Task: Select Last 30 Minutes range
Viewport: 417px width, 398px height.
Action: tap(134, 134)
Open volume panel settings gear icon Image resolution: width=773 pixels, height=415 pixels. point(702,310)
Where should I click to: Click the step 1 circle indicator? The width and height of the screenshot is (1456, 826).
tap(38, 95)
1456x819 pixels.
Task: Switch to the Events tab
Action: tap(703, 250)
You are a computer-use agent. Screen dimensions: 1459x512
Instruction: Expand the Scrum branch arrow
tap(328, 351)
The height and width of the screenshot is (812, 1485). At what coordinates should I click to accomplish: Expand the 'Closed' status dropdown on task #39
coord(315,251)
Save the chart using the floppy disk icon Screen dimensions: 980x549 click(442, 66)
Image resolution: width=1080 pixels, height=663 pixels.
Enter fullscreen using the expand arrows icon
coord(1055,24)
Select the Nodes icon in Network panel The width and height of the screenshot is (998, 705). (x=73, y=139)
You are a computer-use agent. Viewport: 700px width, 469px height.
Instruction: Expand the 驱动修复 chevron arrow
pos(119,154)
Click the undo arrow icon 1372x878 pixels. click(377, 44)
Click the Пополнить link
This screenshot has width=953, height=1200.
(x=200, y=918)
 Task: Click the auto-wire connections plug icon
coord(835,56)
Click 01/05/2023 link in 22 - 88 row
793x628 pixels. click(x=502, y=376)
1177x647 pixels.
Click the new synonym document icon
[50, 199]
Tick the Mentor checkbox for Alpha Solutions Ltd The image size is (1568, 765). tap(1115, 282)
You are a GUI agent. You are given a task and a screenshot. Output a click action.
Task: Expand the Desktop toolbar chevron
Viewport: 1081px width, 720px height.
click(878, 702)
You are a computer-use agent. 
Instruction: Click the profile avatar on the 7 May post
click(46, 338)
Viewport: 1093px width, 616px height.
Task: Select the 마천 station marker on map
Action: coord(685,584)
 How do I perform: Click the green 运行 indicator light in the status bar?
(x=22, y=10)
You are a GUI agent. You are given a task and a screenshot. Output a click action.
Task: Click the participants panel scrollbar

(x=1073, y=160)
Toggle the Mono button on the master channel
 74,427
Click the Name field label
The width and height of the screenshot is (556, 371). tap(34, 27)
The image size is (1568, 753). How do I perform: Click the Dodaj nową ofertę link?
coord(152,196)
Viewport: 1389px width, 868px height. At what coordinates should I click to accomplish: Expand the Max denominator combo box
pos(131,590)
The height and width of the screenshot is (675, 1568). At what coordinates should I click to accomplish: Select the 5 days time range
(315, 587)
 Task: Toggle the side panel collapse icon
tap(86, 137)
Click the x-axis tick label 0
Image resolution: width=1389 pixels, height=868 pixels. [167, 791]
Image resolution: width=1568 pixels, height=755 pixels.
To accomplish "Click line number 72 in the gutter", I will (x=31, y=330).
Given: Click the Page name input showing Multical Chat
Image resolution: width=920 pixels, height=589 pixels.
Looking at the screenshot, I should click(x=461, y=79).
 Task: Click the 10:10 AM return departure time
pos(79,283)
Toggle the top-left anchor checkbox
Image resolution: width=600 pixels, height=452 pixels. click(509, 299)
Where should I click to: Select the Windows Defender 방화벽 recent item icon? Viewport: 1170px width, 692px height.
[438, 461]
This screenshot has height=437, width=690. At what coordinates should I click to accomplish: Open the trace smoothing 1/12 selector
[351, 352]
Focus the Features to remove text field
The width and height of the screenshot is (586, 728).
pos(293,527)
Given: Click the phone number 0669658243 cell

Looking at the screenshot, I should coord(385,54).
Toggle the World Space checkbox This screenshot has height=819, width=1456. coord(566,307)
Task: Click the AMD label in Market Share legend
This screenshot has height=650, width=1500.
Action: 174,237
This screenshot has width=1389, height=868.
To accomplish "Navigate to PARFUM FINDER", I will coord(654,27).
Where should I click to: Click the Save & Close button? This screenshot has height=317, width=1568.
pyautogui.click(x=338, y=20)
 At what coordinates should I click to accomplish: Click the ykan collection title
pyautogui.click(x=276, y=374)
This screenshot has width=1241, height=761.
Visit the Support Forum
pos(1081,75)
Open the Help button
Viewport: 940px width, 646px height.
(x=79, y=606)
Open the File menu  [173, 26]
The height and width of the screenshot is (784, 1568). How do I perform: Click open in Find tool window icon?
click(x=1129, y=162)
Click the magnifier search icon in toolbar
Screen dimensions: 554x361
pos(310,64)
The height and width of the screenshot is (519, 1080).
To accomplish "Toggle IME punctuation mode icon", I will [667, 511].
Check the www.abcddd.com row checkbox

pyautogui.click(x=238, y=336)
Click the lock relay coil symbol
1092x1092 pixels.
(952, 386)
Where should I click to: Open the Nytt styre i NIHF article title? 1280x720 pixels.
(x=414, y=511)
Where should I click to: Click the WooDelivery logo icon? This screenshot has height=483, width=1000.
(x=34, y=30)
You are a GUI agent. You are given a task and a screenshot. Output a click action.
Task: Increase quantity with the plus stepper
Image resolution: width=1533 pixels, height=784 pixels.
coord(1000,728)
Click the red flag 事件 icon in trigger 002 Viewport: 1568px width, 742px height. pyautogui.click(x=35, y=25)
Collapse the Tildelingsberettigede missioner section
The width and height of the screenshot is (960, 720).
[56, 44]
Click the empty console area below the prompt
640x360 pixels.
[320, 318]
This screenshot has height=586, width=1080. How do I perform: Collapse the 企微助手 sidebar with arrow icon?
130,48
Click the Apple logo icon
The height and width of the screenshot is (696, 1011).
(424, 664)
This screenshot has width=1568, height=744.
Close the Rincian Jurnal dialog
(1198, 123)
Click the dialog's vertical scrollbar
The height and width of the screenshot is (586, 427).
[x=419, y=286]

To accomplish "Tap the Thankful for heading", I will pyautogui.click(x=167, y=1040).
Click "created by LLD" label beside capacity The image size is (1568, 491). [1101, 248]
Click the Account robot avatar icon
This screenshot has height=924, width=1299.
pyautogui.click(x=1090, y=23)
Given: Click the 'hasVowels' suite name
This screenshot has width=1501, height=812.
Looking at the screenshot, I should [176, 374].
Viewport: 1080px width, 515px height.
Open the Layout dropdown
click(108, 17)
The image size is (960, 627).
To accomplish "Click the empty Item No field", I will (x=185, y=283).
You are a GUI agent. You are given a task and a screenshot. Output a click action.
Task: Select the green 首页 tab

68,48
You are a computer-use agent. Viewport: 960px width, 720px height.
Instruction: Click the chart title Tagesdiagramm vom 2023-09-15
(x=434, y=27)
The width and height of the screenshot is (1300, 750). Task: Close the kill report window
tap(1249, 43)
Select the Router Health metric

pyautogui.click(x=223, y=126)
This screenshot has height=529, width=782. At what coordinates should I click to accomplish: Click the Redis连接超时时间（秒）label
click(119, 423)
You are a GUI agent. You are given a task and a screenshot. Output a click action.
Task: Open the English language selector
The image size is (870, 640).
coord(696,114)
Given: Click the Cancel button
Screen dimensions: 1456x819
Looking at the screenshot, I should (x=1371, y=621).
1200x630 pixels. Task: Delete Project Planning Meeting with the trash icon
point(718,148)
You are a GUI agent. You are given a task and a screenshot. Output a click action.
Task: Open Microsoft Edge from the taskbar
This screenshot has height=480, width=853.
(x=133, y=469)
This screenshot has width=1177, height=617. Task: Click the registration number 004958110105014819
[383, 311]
###
What this task involves.
Write out every entry above again, character for character, with nothing changed.

Task solution.
Task: Select Last 30 Minutes range
Viewport: 417px width, 398px height.
Action: tap(134, 134)
Open volume panel settings gear icon Image resolution: width=773 pixels, height=415 pixels. point(702,310)
Where should I click to: Click the step 1 circle indicator? The width and height of the screenshot is (1456, 826).
tap(38, 95)
1456x819 pixels.
Task: Switch to the Events tab
Action: tap(703, 250)
You are a computer-use agent. Screen dimensions: 1459x512
Instruction: Expand the Scrum branch arrow
tap(328, 351)
The height and width of the screenshot is (812, 1485). At what coordinates should I click to accomplish: Expand the 'Closed' status dropdown on task #39
coord(315,251)
Save the chart using the floppy disk icon Screen dimensions: 980x549 click(442, 66)
Image resolution: width=1080 pixels, height=663 pixels.
Enter fullscreen using the expand arrows icon
coord(1055,24)
Select the Nodes icon in Network panel The width and height of the screenshot is (998, 705). (x=73, y=139)
You are a computer-use agent. Viewport: 700px width, 469px height.
Instruction: Expand the 驱动修复 chevron arrow
pos(119,154)
Click the undo arrow icon 1372x878 pixels. click(377, 44)
Click the Пополнить link
This screenshot has width=953, height=1200.
(x=200, y=918)
 Task: Click the auto-wire connections plug icon
coord(835,56)
Click 01/05/2023 link in 22 - 88 row
793x628 pixels. click(x=502, y=376)
1177x647 pixels.
Click the new synonym document icon
[50, 199]
Tick the Mentor checkbox for Alpha Solutions Ltd The image size is (1568, 765). tap(1115, 282)
You are a GUI agent. You are given a task and a screenshot. Output a click action.
Task: Expand the Desktop toolbar chevron
Viewport: 1081px width, 720px height.
click(878, 702)
You are a computer-use agent. 
Instruction: Click the profile avatar on the 7 May post
click(46, 338)
Viewport: 1093px width, 616px height.
Task: Select the 마천 station marker on map
Action: coord(685,584)
 How do I perform: Click the green 运行 indicator light in the status bar?
(x=22, y=10)
You are a GUI agent. You are given a task and a screenshot. Output a click action.
Task: Click the participants panel scrollbar

(x=1073, y=160)
Toggle the Mono button on the master channel
 74,427
Click the Name field label
The width and height of the screenshot is (556, 371). tap(34, 27)
The image size is (1568, 753). How do I perform: Click the Dodaj nową ofertę link?
coord(152,196)
Viewport: 1389px width, 868px height. At what coordinates should I click to accomplish: Expand the Max denominator combo box
pos(131,590)
The height and width of the screenshot is (675, 1568). At what coordinates should I click to accomplish: Select the 5 days time range
(315, 587)
 Task: Toggle the side panel collapse icon
tap(86, 137)
Click the x-axis tick label 0
Image resolution: width=1389 pixels, height=868 pixels. [167, 791]
Image resolution: width=1568 pixels, height=755 pixels.
To accomplish "Click line number 72 in the gutter", I will (x=31, y=330).
Given: Click the Page name input showing Multical Chat
Image resolution: width=920 pixels, height=589 pixels.
Looking at the screenshot, I should click(x=461, y=79).
 Task: Click the 10:10 AM return departure time
pos(79,283)
Toggle the top-left anchor checkbox
Image resolution: width=600 pixels, height=452 pixels. click(509, 299)
Where should I click to: Select the Windows Defender 방화벽 recent item icon? Viewport: 1170px width, 692px height.
[438, 461]
This screenshot has height=437, width=690. At what coordinates should I click to accomplish: Open the trace smoothing 1/12 selector
[351, 352]
Focus the Features to remove text field
The width and height of the screenshot is (586, 728).
pos(293,527)
Given: Click the phone number 0669658243 cell

Looking at the screenshot, I should coord(385,54).
Toggle the World Space checkbox This screenshot has height=819, width=1456. coord(566,307)
Task: Click the AMD label in Market Share legend
This screenshot has height=650, width=1500.
Action: 174,237
This screenshot has width=1389, height=868.
To accomplish "Navigate to PARFUM FINDER", I will coord(654,27).
Where should I click to: Click the Save & Close button? This screenshot has height=317, width=1568.
pyautogui.click(x=338, y=20)
 At what coordinates should I click to accomplish: Click the ykan collection title
pyautogui.click(x=276, y=374)
This screenshot has width=1241, height=761.
Visit the Support Forum
pos(1081,75)
Open the Help button
Viewport: 940px width, 646px height.
(x=79, y=606)
Open the File menu  [173, 26]
The height and width of the screenshot is (784, 1568). How do I perform: Click open in Find tool window icon?
click(x=1129, y=162)
Click the magnifier search icon in toolbar
Screen dimensions: 554x361
pos(310,64)
The height and width of the screenshot is (519, 1080).
To accomplish "Toggle IME punctuation mode icon", I will [667, 511].
Check the www.abcddd.com row checkbox

pyautogui.click(x=238, y=336)
Click the lock relay coil symbol
1092x1092 pixels.
(952, 386)
Where should I click to: Open the Nytt styre i NIHF article title? 1280x720 pixels.
(x=414, y=511)
Where should I click to: Click the WooDelivery logo icon? This screenshot has height=483, width=1000.
(x=34, y=30)
You are a GUI agent. You are given a task and a screenshot. Output a click action.
Task: Increase quantity with the plus stepper
Image resolution: width=1533 pixels, height=784 pixels.
coord(1000,728)
Click the red flag 事件 icon in trigger 002 Viewport: 1568px width, 742px height. pyautogui.click(x=35, y=25)
Collapse the Tildelingsberettigede missioner section
The width and height of the screenshot is (960, 720).
[56, 44]
Click the empty console area below the prompt
640x360 pixels.
[320, 318]
This screenshot has height=586, width=1080. How do I perform: Collapse the 企微助手 sidebar with arrow icon?
130,48
Click the Apple logo icon
The height and width of the screenshot is (696, 1011).
(424, 664)
This screenshot has width=1568, height=744.
Close the Rincian Jurnal dialog
(1198, 123)
Click the dialog's vertical scrollbar
The height and width of the screenshot is (586, 427).
[x=419, y=286]

To accomplish "Tap the Thankful for heading", I will pyautogui.click(x=167, y=1040).
Click "created by LLD" label beside capacity The image size is (1568, 491). [1101, 248]
Click the Account robot avatar icon
This screenshot has height=924, width=1299.
pyautogui.click(x=1090, y=23)
Given: Click the 'hasVowels' suite name
This screenshot has width=1501, height=812.
Looking at the screenshot, I should [176, 374].
Viewport: 1080px width, 515px height.
Open the Layout dropdown
click(108, 17)
The image size is (960, 627).
To accomplish "Click the empty Item No field", I will (x=185, y=283).
You are a GUI agent. You are given a task and a screenshot. Output a click action.
Task: Select the green 首页 tab

68,48
You are a computer-use agent. Viewport: 960px width, 720px height.
Instruction: Click the chart title Tagesdiagramm vom 2023-09-15
(x=434, y=27)
The width and height of the screenshot is (1300, 750). Task: Close the kill report window
tap(1249, 43)
Select the Router Health metric

pyautogui.click(x=223, y=126)
This screenshot has height=529, width=782. At what coordinates should I click to accomplish: Click the Redis连接超时时间（秒）label
click(119, 423)
You are a GUI agent. You are given a task and a screenshot. Output a click action.
Task: Open the English language selector
The image size is (870, 640).
coord(696,114)
Given: Click the Cancel button
Screen dimensions: 1456x819
Looking at the screenshot, I should (x=1371, y=621).
1200x630 pixels. Task: Delete Project Planning Meeting with the trash icon
point(718,148)
You are a GUI agent. You are given a task and a screenshot. Output a click action.
Task: Open Microsoft Edge from the taskbar
This screenshot has height=480, width=853.
(x=133, y=469)
This screenshot has width=1177, height=617. Task: Click the registration number 004958110105014819
[383, 311]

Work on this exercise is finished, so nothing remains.